Propagandas dessa natureza podiam ser encontradas em diversos países e envolviam adultos, adolescentes e crianças, famosos ou não, de modo a angariar mais e mais consumidores. E diferente não poderia ser o desiderato das campanhas publicitárias, pela sua própria essência.
Entretanto, hoje o que se observa é um cerco crescente à indústria do tabaco, sobretudo, na imposição de mais deveres de informação e advertência, no sentido de desestimular o consumo.
Nesse contexto, o Brasil conta igualmente com a rigidez no dever de informação quanto ao tabagismo, partindo-se já da Lei Maior, ou seja, da Constituição Federal de 1988, que conquanto autoriza, em seu art. 220, parágrafo 4º, a comercialização do tabaco, restringe a publicidade do produto. O texto constitucional adjetiva o tabaco como produto nocivo à saúde e ao meio ambiente e estabelece que, sempre que necessário, ele deverá conter advertência sobre os malefícios de seu uso.
Na esteira da norma constitucional, sobreveio a Lei nº. 9.294, de 15 de julho de 1996 (regulamentada pelo Decreto nº. 2.018, de 1º de outubro de 1996, e com alterações da Lei nº. 12.546, de 2011), que, dentre outras medidas, proibiu o uso do tabaco em recinto coletivo fechado, seja privado ou público, e vedou, em todo o país, a propaganda comercial de produto fumígeno derivado ou não do tabaco.
A lei brasileira prescreve que: não se pode induzir os indivíduos ao consumo do tabaco, associando o seu uso a ideias de bem-estar, saúde, relaxamento, maior êxito na sexualidade ou a práticas esportivas, por exemplo; as embalagens devem conter advertências sobre os prejuízos do fumo, acompanhadas de imagens que sejam compatíveis com o teor da mensagem.

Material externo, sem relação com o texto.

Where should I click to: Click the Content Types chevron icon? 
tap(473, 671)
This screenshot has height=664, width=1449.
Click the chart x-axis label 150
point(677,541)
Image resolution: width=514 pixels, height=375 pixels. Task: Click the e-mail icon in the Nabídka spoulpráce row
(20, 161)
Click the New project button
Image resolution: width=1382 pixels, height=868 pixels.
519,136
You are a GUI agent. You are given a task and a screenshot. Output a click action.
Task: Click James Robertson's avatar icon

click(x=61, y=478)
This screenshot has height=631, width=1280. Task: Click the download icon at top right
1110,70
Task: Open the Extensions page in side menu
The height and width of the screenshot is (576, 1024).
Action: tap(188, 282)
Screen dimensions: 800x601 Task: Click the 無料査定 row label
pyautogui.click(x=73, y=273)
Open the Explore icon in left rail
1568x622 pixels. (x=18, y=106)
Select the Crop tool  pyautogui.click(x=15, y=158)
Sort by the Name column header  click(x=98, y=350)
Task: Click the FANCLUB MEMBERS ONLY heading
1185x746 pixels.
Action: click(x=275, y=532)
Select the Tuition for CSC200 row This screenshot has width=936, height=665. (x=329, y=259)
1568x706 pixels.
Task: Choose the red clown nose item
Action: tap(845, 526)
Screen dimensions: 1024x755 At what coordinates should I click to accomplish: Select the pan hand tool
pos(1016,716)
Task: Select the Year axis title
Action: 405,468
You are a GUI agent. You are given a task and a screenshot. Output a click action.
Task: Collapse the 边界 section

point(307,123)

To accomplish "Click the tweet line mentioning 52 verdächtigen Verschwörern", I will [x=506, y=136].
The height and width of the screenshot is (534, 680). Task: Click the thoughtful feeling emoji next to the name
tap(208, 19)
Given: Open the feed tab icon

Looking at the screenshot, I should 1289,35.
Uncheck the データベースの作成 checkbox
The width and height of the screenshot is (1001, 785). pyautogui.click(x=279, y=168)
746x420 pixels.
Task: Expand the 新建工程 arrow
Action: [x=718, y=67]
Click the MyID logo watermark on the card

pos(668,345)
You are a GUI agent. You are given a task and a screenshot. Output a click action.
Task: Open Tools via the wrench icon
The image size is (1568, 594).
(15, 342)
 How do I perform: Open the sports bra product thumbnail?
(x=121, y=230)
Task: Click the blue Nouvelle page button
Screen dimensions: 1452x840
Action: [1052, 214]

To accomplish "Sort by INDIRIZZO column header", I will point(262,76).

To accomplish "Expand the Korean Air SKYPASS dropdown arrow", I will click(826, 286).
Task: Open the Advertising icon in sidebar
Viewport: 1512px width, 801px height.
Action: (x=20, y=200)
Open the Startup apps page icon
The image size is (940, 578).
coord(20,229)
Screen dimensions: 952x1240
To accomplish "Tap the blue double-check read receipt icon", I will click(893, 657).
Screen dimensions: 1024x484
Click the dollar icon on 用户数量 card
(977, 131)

O parágrafo sexto do artigo 3º dessa lei preconiza que, a partir de 1º de janeiro de 2016, as embalagens deverão, ainda, ter um texto impresso de advertência adicional ocupando 30% da parte inferior de sua face frontal.
O resultado de toda essa intervenção é que nesse domínio o Brasil tem sido uma referência para as políticas de outros países no combate ao consumo de cigarros. O pais registrou uma queda de 30,7% no número de fumantes nos nove anos que antecederam 2015, como resultado da efetiva aplicação dessas leis e da adoção de outras ações governamentais.
Como se vê, o fabricante de cigarro tem de disponibilizar um rigoroso rol de informações e advertências ao consumidor sobre os malefícios do cigarro. A forte intervenção jamais eliminará o consumo do cigarro, embora , como no caso brasileiro, possa inibi-lo fortemente. Ainda hoje o Brasil tem 25 milhões de fumantes.
A partir de tamanha intervenção, o próximo passo seria a proibição de venda do produto. Entretanto, esta proibição esbarra em um limite intransponível: o direito a autodeterminação ou o livre arbítrio de cada ser humano. O objetivo do legislador é, portanto, elucidar e educar o consumidor de modo que, através da informação ostensiva e adequadamente prestada, reduza-se o consumo do tabaco. Todavia, o limite legal vai até a autonomia do indivíduo. Respeita-se a esfera de liberdade do consumidor, de maneira tal que, mesmo que opte pelo uso do produto, faça-o sob um consentimento informado, consciente dos riscos que o seu comportamento poderá ensejar.